Collected data:
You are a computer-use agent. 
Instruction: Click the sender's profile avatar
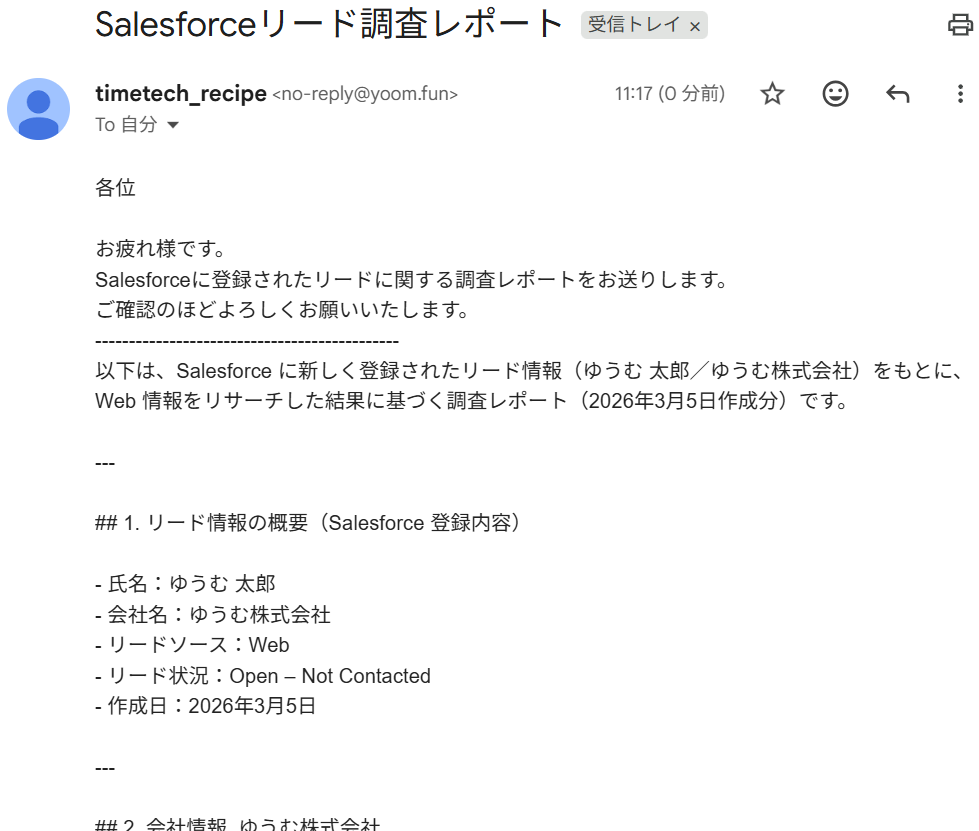[39, 109]
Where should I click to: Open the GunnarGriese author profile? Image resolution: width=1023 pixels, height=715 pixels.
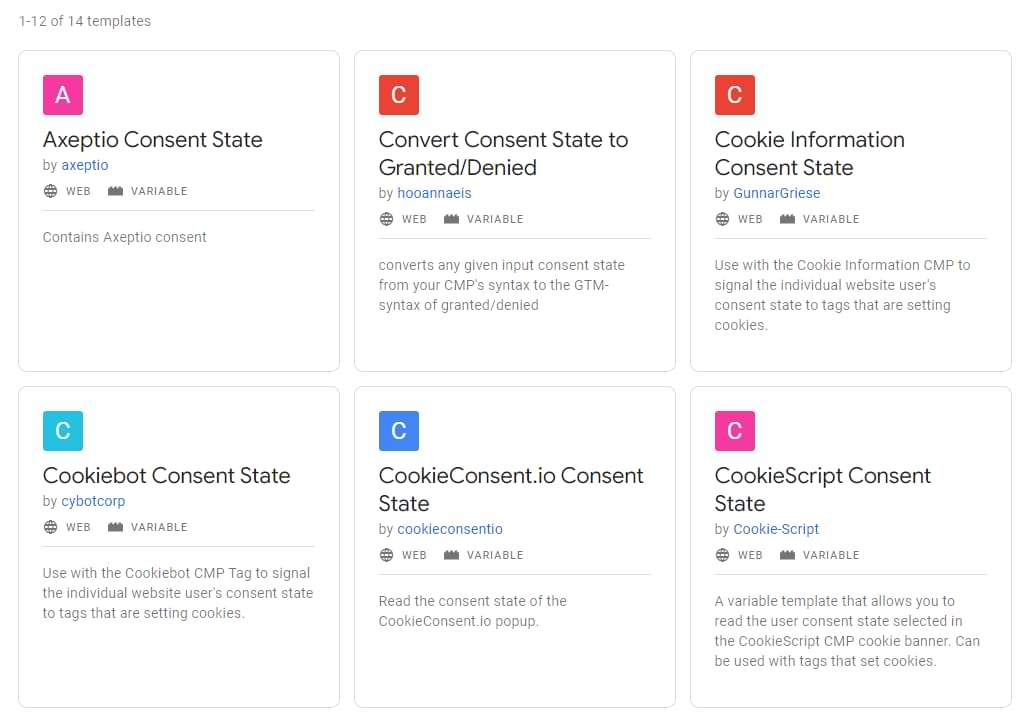pos(776,193)
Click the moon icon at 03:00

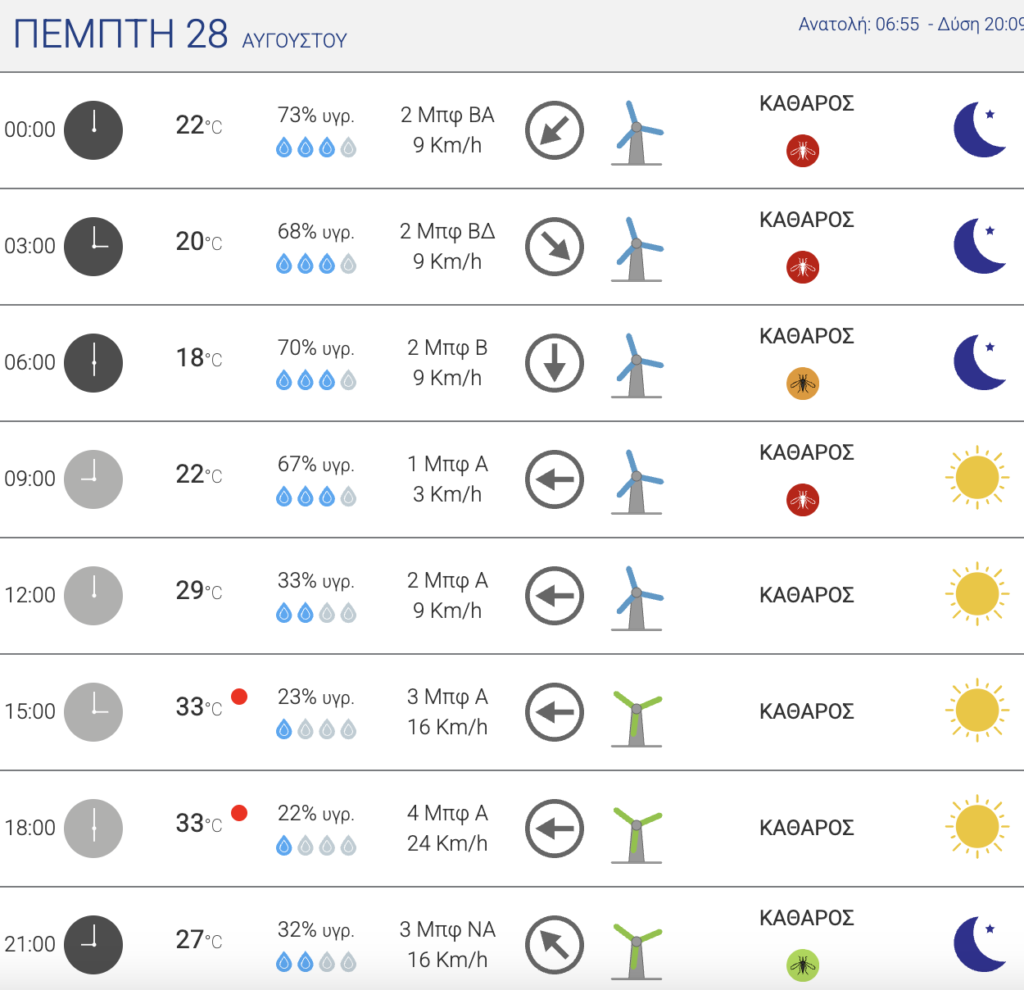[980, 246]
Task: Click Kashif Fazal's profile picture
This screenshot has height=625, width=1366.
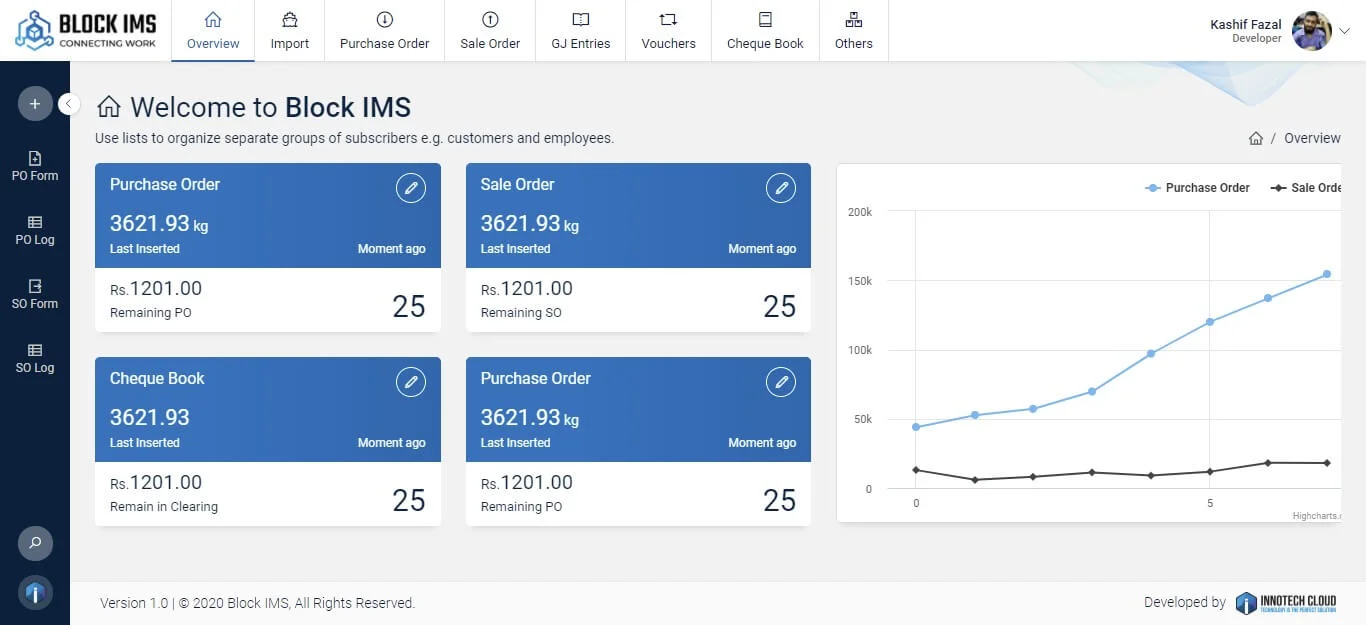Action: [x=1311, y=31]
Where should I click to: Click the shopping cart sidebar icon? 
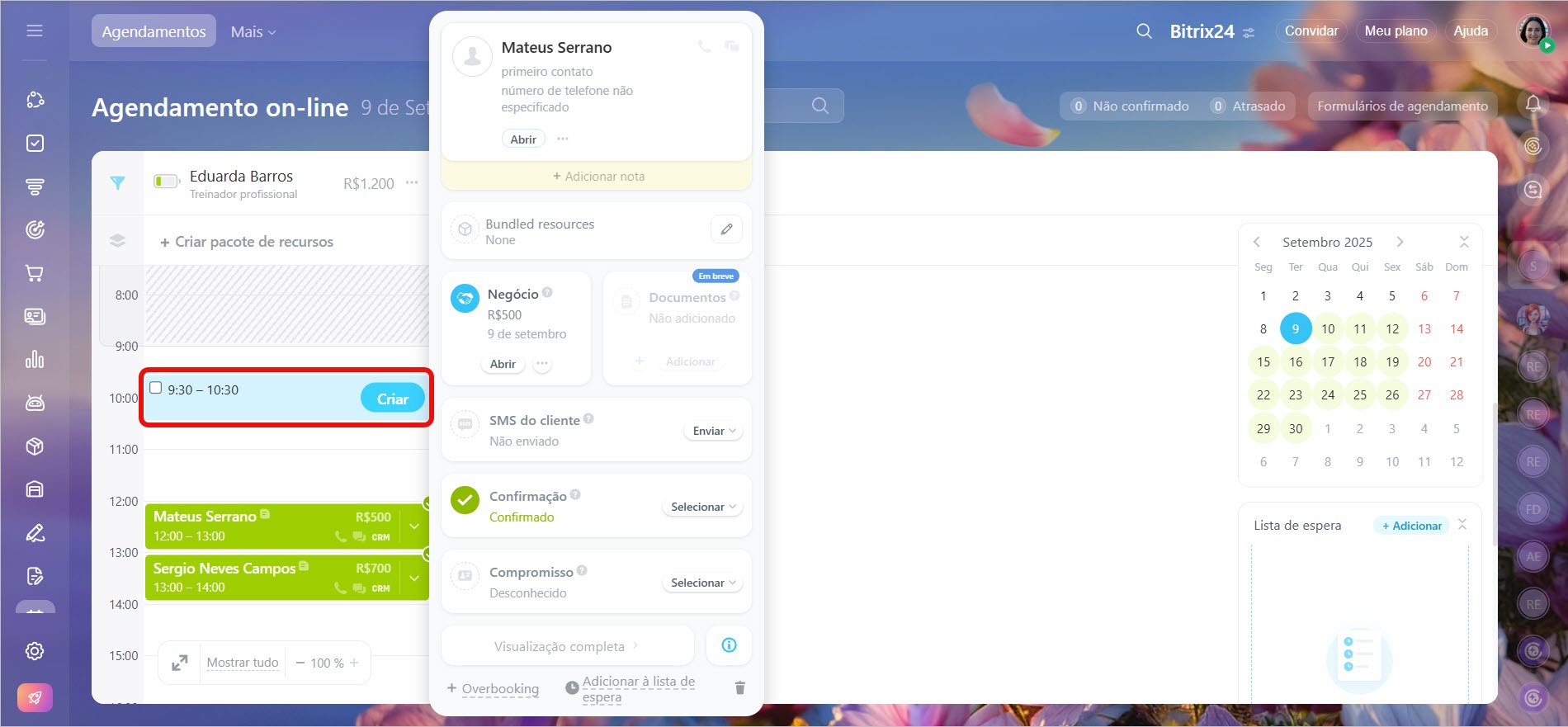tap(35, 273)
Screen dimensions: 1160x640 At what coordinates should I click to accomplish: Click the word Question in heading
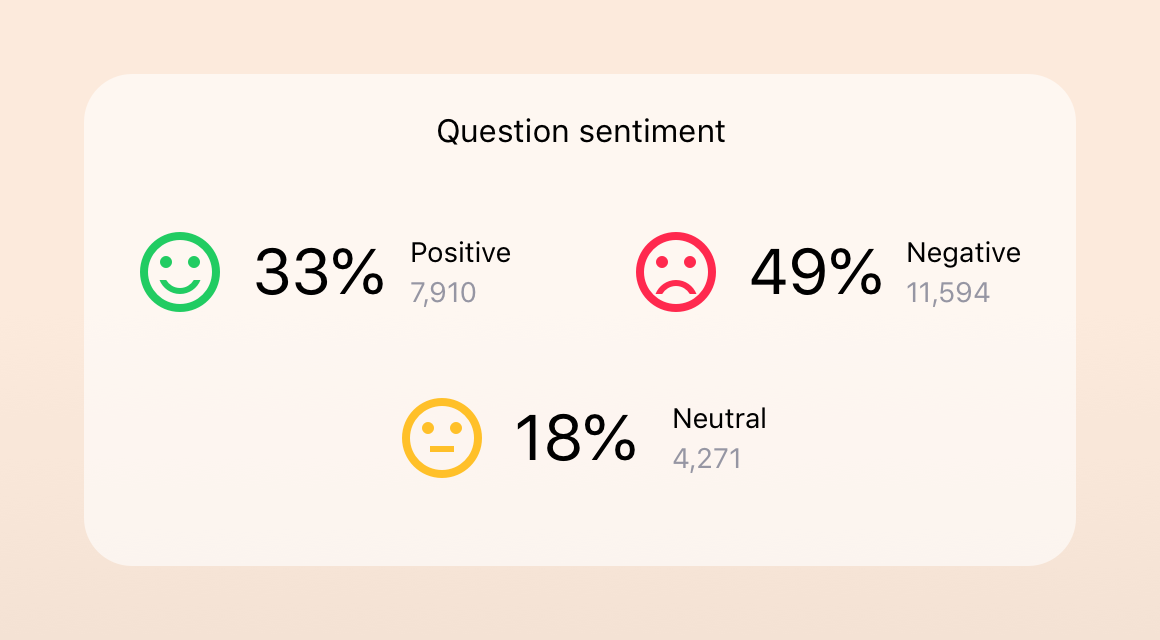tap(502, 132)
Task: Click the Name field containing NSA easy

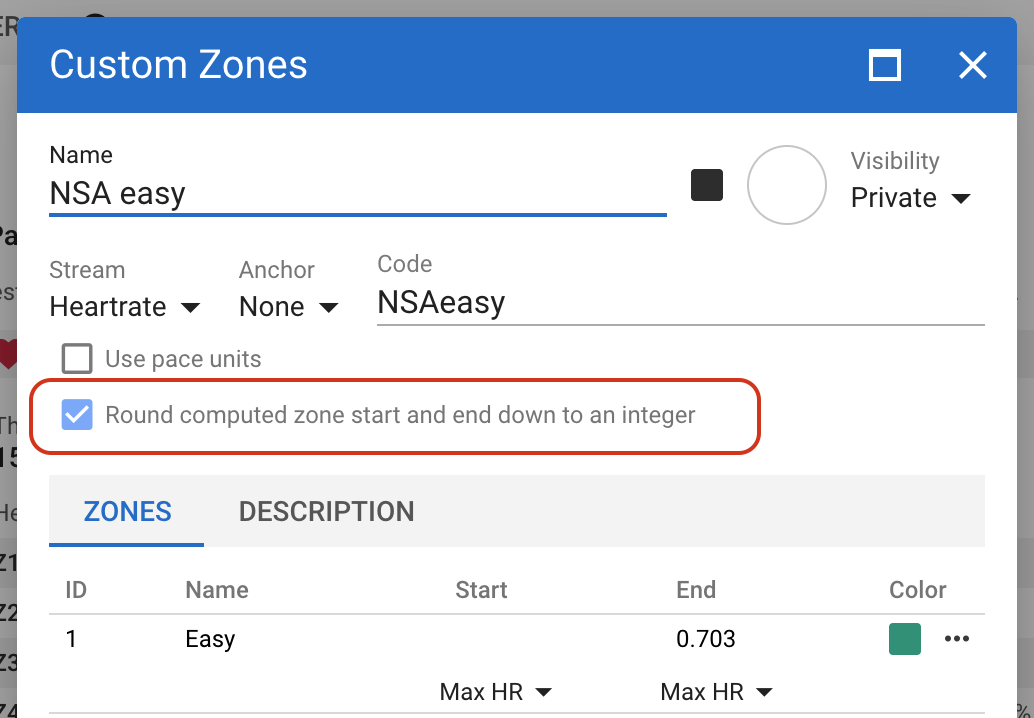Action: (357, 193)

• [WORK TASK]
Please print all the entries exactly as written, but drop the pictures.

• [EXERCISE RESPONSE]
You are a computer-use agent. 
Instruction: Click the sender's profile avatar
[39, 109]
Where should I click to: Open the GunnarGriese author profile? Image resolution: width=1023 pixels, height=715 pixels.
pos(776,193)
Click the moon icon at 03:00

[980, 246]
Task: Click Kashif Fazal's profile picture
This screenshot has height=625, width=1366.
Action: [x=1311, y=31]
Where should I click to: Click the shopping cart sidebar icon? 
tap(35, 273)
Screen dimensions: 1160x640 At what coordinates should I click to accomplish: Click the word Question in heading
tap(502, 132)
Task: Click the Name field containing NSA easy

Action: (357, 193)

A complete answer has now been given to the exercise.